Insonnia: il “male di oggi” tra fisiologia e società

30 Aprile 2026

L’insonnia non può essere ridotta a una semplice difficoltà passeggera nel prendere sonno; essa rappresenta una vera e propria patologia della vigilanza che riflette il complesso rapporto tra la nostra biologia e i ritmi della vita moderna. 


Secondo l’Organizzazione Mondiale della Sanità, circa un terzo della popolazione globale sperimenta disturbi del sonno, un dato che giustifica la definizione di “male del secolo”. 


Questa condizione nasce spesso da una discrepanza tra i nostri ritmi circadiani naturali e le costanti sollecitazioni ambientali, trasformando il riposo da funzione fisiologica spontanea in un obiettivo difficile da raggiungere.

Il confine tra stanchezza e patologia

Per definire clinicamente l’insonnia ci si affida ai criteri del DSM-5 (Manuale Diagnostico e Statistico dei Disturbi Mentali), che la identifica come una persistente insoddisfazione relativa alla qualità o quantità del sonno.

 

La diagnosi formale non si basa su una singola notte insonne, ma richiede che la difficoltà di inizio o mantenimento del riposo si presenti con una frequenza di almeno tre notti a settimana per un periodo minimo di tre mesi.

 

Tale condizione deve inoltre essere accompagnata da un malessere significativo o da una compromissione delle attività sociali, lavorative o cognitive durante le ore diurne.

I meccanismi dell'iper-attivazione moderna

Le fonti ufficiali dell’Istituto Superiore di Sanità evidenziano come l’insonnia contemporanea sia alimentata da uno stato di iper-arousal (iper-attivazione). 

 

Questo fenomeno è strettamente legato allo stress cronico, che mantiene elevati i livelli di cortisolo nel sangue, contrastando l’azione naturale della melatonina. 

 

A questo squilibrio chimico si aggiunge l’impatto della luce blu emessa dai dispositivi LED, che altera i sensori retinici e inganna la ghiandola pineale, ritardando artificialmente l’inizio del segnale biologico del sonno.

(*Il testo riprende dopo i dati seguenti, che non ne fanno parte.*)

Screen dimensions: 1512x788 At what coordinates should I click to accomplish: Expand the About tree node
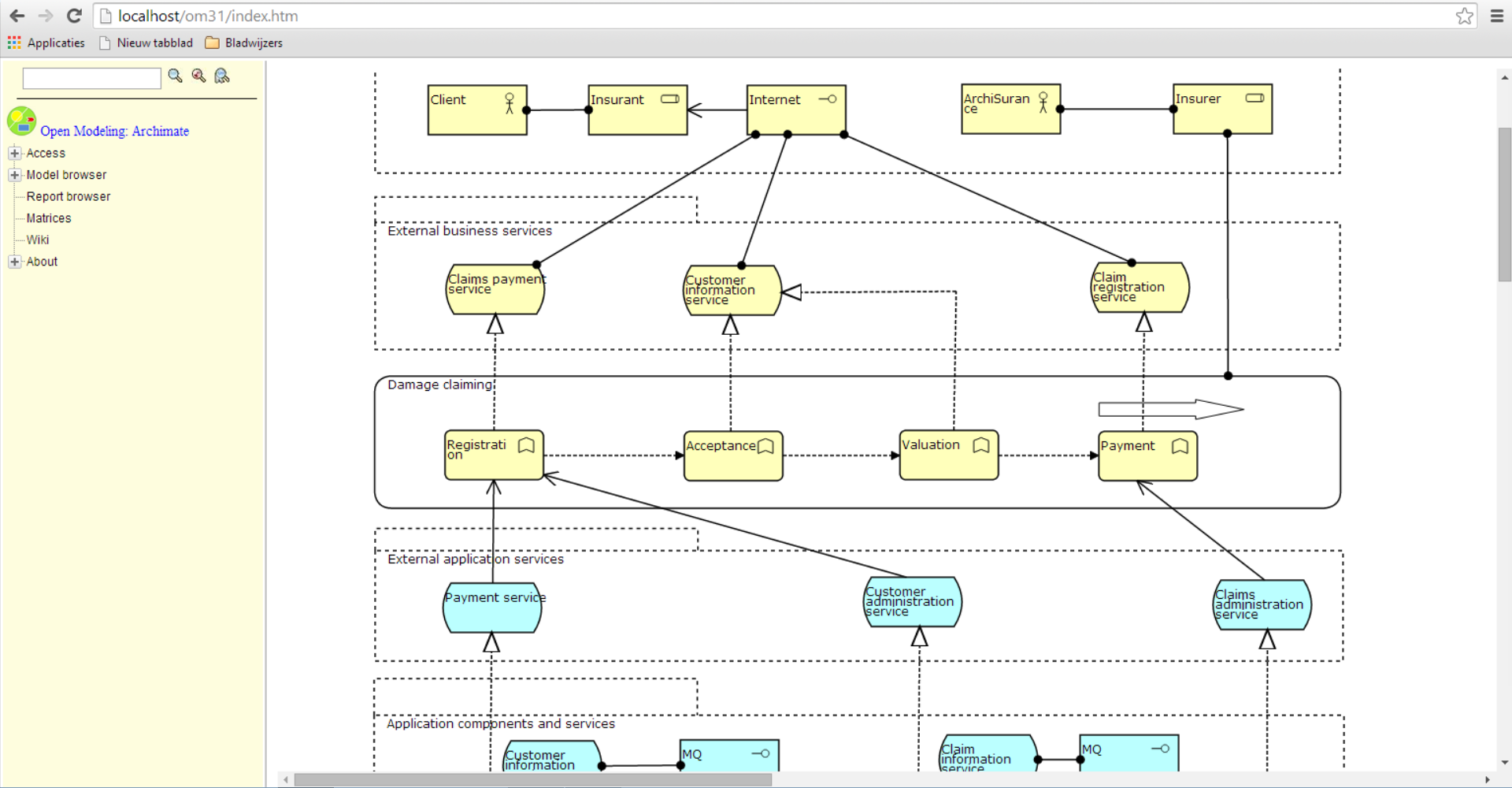coord(14,262)
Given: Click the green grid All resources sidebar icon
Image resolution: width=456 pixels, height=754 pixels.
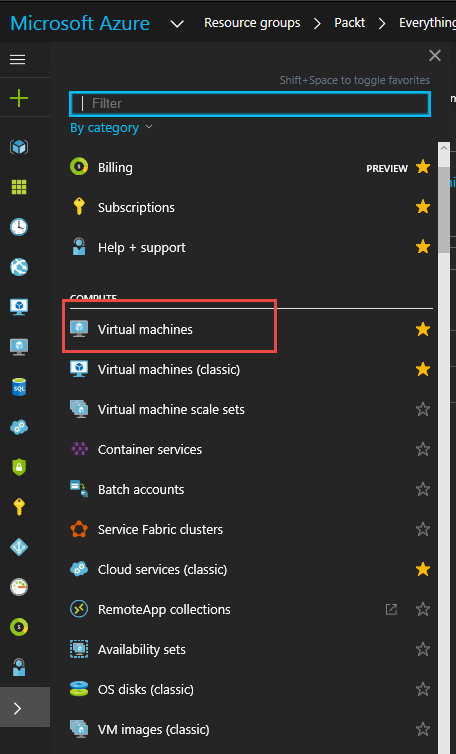Looking at the screenshot, I should (x=19, y=187).
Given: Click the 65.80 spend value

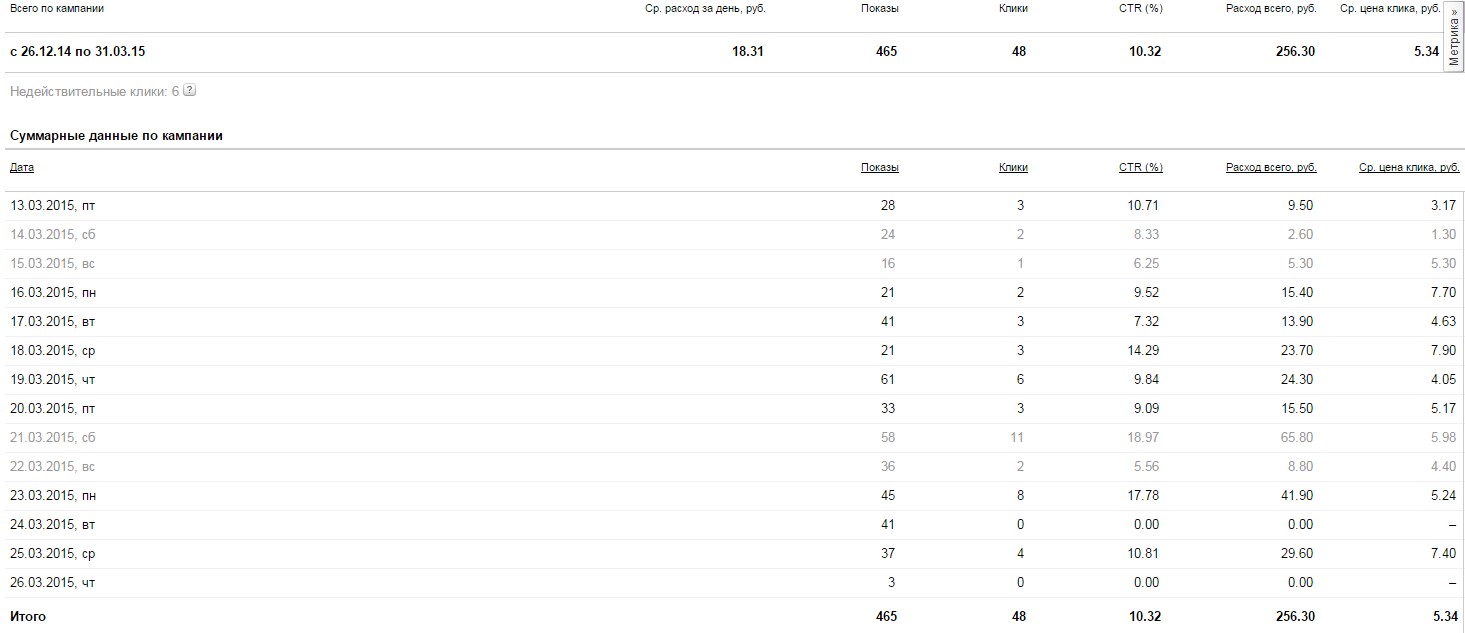Looking at the screenshot, I should point(1295,438).
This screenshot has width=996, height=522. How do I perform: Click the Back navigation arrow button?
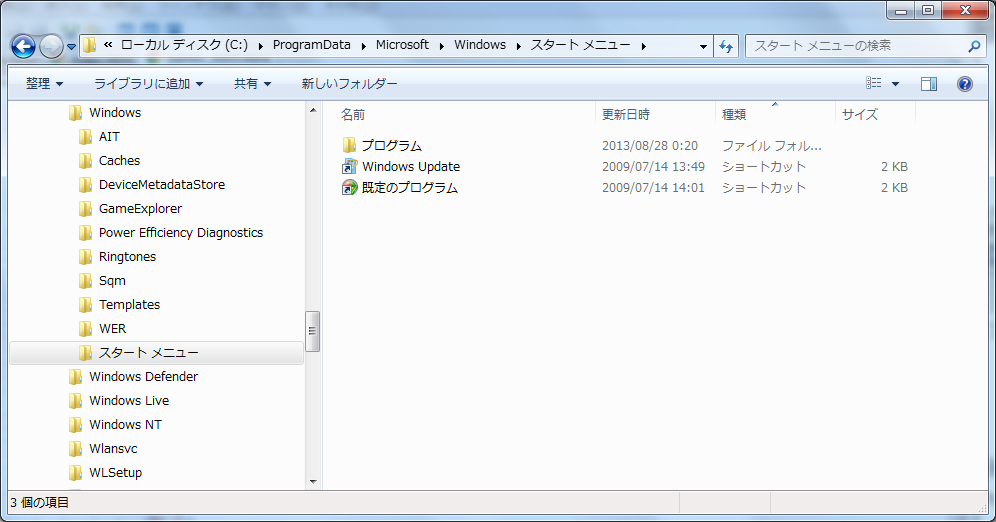click(x=24, y=46)
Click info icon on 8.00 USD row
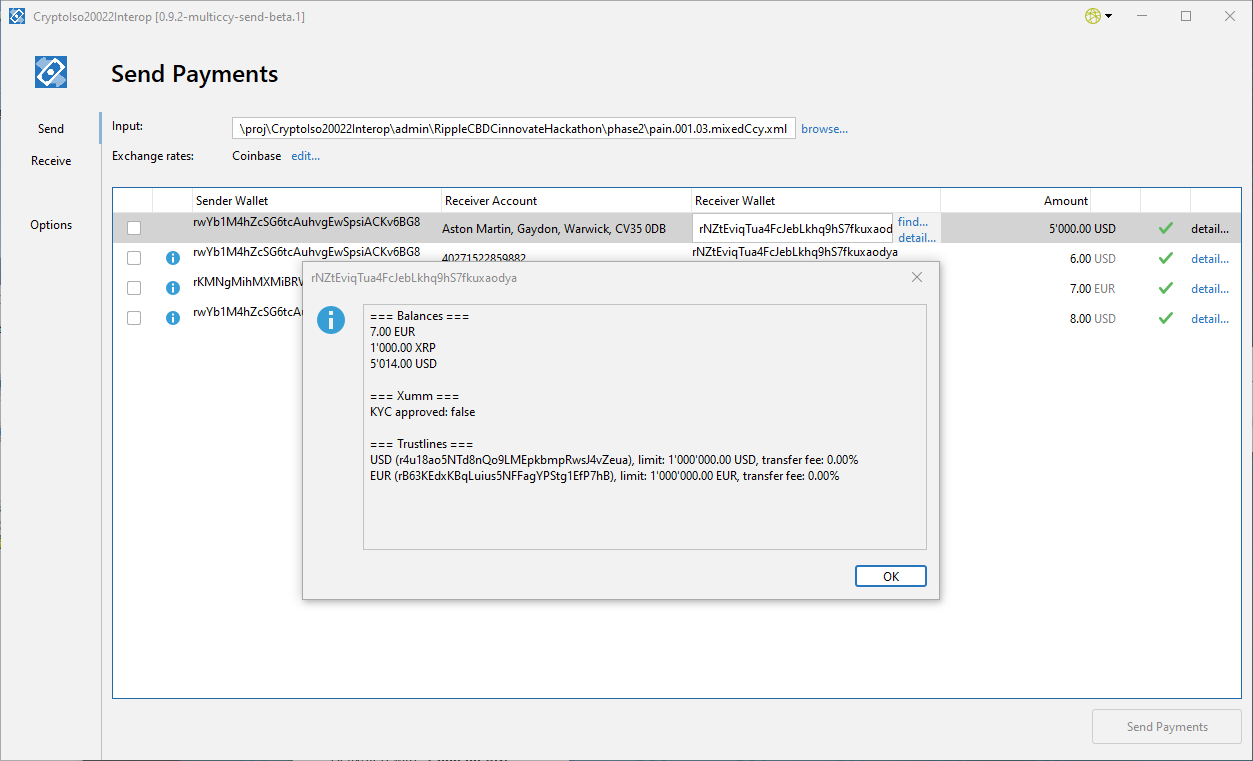1253x761 pixels. (x=172, y=319)
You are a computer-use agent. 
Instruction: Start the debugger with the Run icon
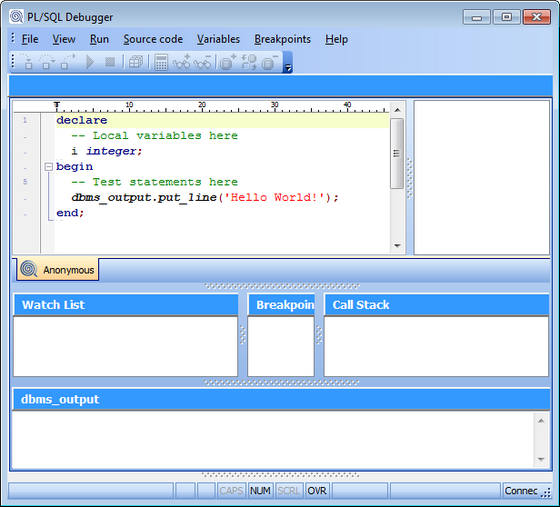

Le ripercussioni sulla salute sistemica

La letteratura scientifica internazionale è concorde nel ritenere il sonno insufficiente un fattore di rischio per l’intero organismo. 

 

Oltre al calo della memoria e della plasticità sinaptica, l’insonnia cronica incide negativamente sul metabolismo, alterando la regolazione degli ormoni della fame e aumentando il rischio di obesità e diabete. 

 

Dal punto di vista cardiovascolare, la persistenza di uno stato di allerta notturna contribuisce significativamente all’insorgenza dell’ipertensione arteriosa, dimostrando che dormire non è un lusso, ma una necessità vitale.

 

Il protocollo di intervento e il Gold Standard

In linea con le direttive della European Sleep Research Society (ESRS), l’approccio terapeutico d’elezione non è quello farmacologico, ma la Terapia Cognitivo-Comportamentale per l’Insonnia (CBT-I). 

 

Questo intervento mira a destrutturare i pensieri disfunzionali legati al riposo e a correggere i comportamenti compensatori errati che tendono a cronicizzare il disturbo. 

 

Il percorso clinico si conclude idealmente con la rieducazione all’igiene del sonno, intesa come un insieme di abitudini che spaziano dalla regolarità degli orari alla creazione di un ambiente domestico favorevole al rilassamento profondo.